British Prime Minister Keir Starmer delivers a speech, following his first cabinet meeting as Prime Minister, in London.
  • While each of the devolved nations in the UK elects members to the House of Commons in London, they also have their own regional parliaments
  • Starmer told Abbas that the recognition of a Palestinian state as part of a peace process was the “undeniable right of Palestinians”

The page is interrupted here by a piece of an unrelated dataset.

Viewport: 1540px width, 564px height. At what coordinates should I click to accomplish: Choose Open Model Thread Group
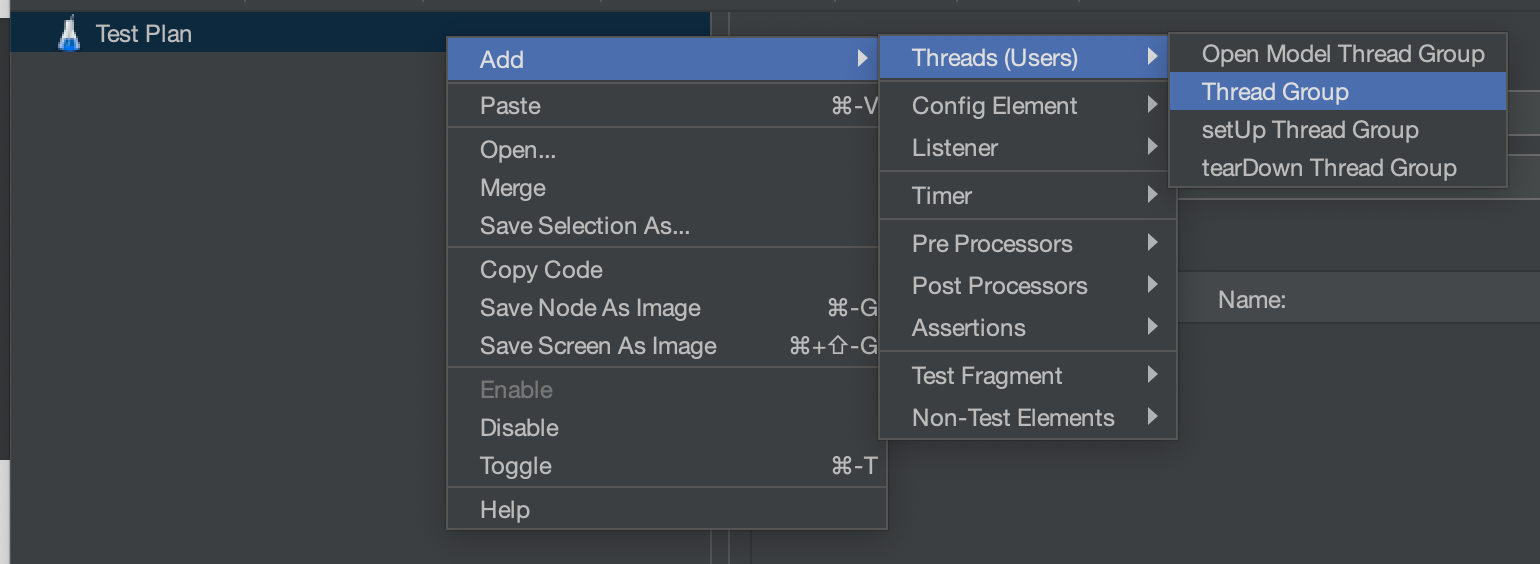1338,54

LONDON: British Prime Minister Keir Starmer is heading off Sunday to the four corners of the UK as part of an “immediate reset” with governments in Scotland, Northern Ireland and Wales.
Starmer, who said he has a “mandate to do politics differently” after his party’s landslide victory, will meet Scottish First Minister John Swinney in Edinburgh in an effort to “turn disagreement into cooperation.”
“That begins today with an immediate reset of my government’s approach to working with the first and deputy first ministers,” he said. “Meaningful co-operation centered on respect will be key to delivering change across our United Kingdom.”
While each of the devolved nations in the UK elects members to the House of Commons in London, they also have their own regional parliaments.
Starmer’s Labour Party trounced Swinney’s Scottish National Party for seats in Parliament. But the SNP, which has pushed for Scottish independence, still holds a majority at Holyrood, the Scottish parliament.
The trip to build better working relations across the UK is part of Starmer’s broader mission to work toward serving people as he tackles of mountain of problems.
The Labour government inherited a wobbly economy that left Britons struggling to pay bills after global economic woes and fiscal missteps. It also faces a public that is disenchanted after 14 years of chaotic Conservative rule and fiscal austerity that hollowed out public services, including the revered National Health Service, which Starmer declared broken.
Starmer said he wants to transfer power from the bureaucratic halls of government in London to leaders who know what’s best for their communities.
After his brief tour, he’ll return to England, where he plans to meet with regional mayors, saying in his first news conference Saturday that he would engage with politicians regardless of their party.
“There’s no monopoly on good ideas,” he said “I’m not a tribal political.”
Starmer continued to speak with other world leaders, having separate calls with Israeli Prime Minister Benjamin Netanyahu and Palestinian President Mahmoud Abbas.
He spoke with both about his priorities for a ceasefire in the Gaza Strip, the return of hostages to Israel, and an increase in humanitarian aid, a spokesperson said.
He told Abbas that the recognition of a Palestinian state as part of a peace process was the “undeniable right of Palestinians” and told Netanyahu it was important to ensure the long-term conditions for a two-state solution, including ensuring financial means for Abbas’ Palestinian Authority to operate effectively.
On Tuesday, Starmer will jet off to Washington for a NATO meeting.
Meanwhile, his top diplomat, Foreign Secretary David Lammy, was due in Poland and Sweden Sunday after visiting Germany on Saturday for his first trip abroad to strengthen ties with European partners.
German Foreign Minister Annalena Baerbock said on the social media platform X that the UK was an indispensable part of Europe and they were working with the British government to see how it could move closer to the European Union.
Lammy reiterated Starmer’s pledge not to rejoin the EU single market after British voters in 2016 voted to break from the political and economic union.
“Let us put the Brexit years behind us,” Lammy told The Observer. “We are not going to rejoin the single market and the customs union but there is much that we can do together.”
Business Secretary Jonathan Reynolds said Sunday on Sky News that the UK should look for ways to improve trade with the EU and that removing some trade barriers was sensible. But he said the Labour government was not open to the free movement of people that was required as a member of the union.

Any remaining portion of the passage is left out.